In order to be clear on the payment of a medical billing claim, the physician must have complete knowledge of different insurance plans that insurance companies are offering, and the laws & regulations that preside over them. Large insurance companies can have up to 15 different plans contracted with one physician. That is why the amount is settled between the physician and the company before he provides his services and is paid according to the each contract that has its own fee schedule, billing rules and billing address.

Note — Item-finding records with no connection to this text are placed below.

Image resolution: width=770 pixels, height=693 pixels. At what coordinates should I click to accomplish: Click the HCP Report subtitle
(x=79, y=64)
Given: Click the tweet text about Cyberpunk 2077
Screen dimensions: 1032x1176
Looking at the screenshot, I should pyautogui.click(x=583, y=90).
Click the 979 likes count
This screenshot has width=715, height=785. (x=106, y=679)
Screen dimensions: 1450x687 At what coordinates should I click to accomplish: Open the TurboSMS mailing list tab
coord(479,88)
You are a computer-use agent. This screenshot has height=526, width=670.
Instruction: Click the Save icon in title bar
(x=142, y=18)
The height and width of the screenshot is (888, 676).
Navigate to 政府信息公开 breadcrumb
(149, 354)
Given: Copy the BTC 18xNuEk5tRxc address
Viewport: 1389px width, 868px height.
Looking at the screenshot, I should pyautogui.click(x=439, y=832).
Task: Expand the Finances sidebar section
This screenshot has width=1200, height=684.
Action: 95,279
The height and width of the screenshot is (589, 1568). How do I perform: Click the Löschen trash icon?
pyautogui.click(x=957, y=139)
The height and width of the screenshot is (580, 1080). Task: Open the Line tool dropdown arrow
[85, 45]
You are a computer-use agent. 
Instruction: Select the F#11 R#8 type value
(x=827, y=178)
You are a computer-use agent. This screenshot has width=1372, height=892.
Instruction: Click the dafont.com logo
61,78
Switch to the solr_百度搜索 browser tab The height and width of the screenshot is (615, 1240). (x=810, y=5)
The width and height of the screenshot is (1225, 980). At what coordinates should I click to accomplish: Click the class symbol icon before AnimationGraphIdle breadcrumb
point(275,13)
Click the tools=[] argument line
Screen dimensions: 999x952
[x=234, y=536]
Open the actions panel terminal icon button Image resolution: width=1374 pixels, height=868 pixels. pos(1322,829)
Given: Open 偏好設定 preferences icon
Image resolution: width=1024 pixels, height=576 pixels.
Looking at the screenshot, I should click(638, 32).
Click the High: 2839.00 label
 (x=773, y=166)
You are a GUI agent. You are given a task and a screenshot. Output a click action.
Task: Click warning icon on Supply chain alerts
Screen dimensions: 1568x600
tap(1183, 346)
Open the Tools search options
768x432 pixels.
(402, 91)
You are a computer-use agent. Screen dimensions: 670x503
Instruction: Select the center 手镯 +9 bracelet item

Based on the amount negotiated by the doctor and the insurance company, the original charge is reduced. The amount that is paid by the insurance is known as an allowable. For example, although a psychiatrist may charge $80.00 for a medication management session, the insurance may only allow $50.00, so a $30 reduction would be assessed or otherwise called provider write off.
The insurance payment is further reduced if the patient has a copay, deductible, or a coinsurance. If the patient in the previous example had a $5.00 copay, the doctor would be paid $45 by the insurance. The doctor is then responsible for collecting the out-of-pocket expense from the patient. If the patient had a $500.00 deductible, the patient would have to pay the contracted rate of $50 ten times until the deductible was met, at which point the insurance would begin to cover a portion of the charge.
A coinsurance is a percentage of the allowed amount that the patient must pay. It is most often applied to surgical and/or diagnostic procedures. Using the above example, a coinsurance of 20% would have the patient owing $10 and the insurance company owing $40.
In Medicare the physician can either be 'Participating' in which he will receive 80% of the allowable Medicare fee and 20% will be sent to the patient or can be ‘Nonparticipating’ in which the physician will receive 80% of the fee, and may bill patients for 15% or more on the scheduled amount.
For example the regular fee for a particular service is $100, while Medicare’s fee structure is $70. Therefore the physician will get $56, and the patient will pay $14. Similarly Medicaid has its own set of policies which are slightly more complex than Medicare.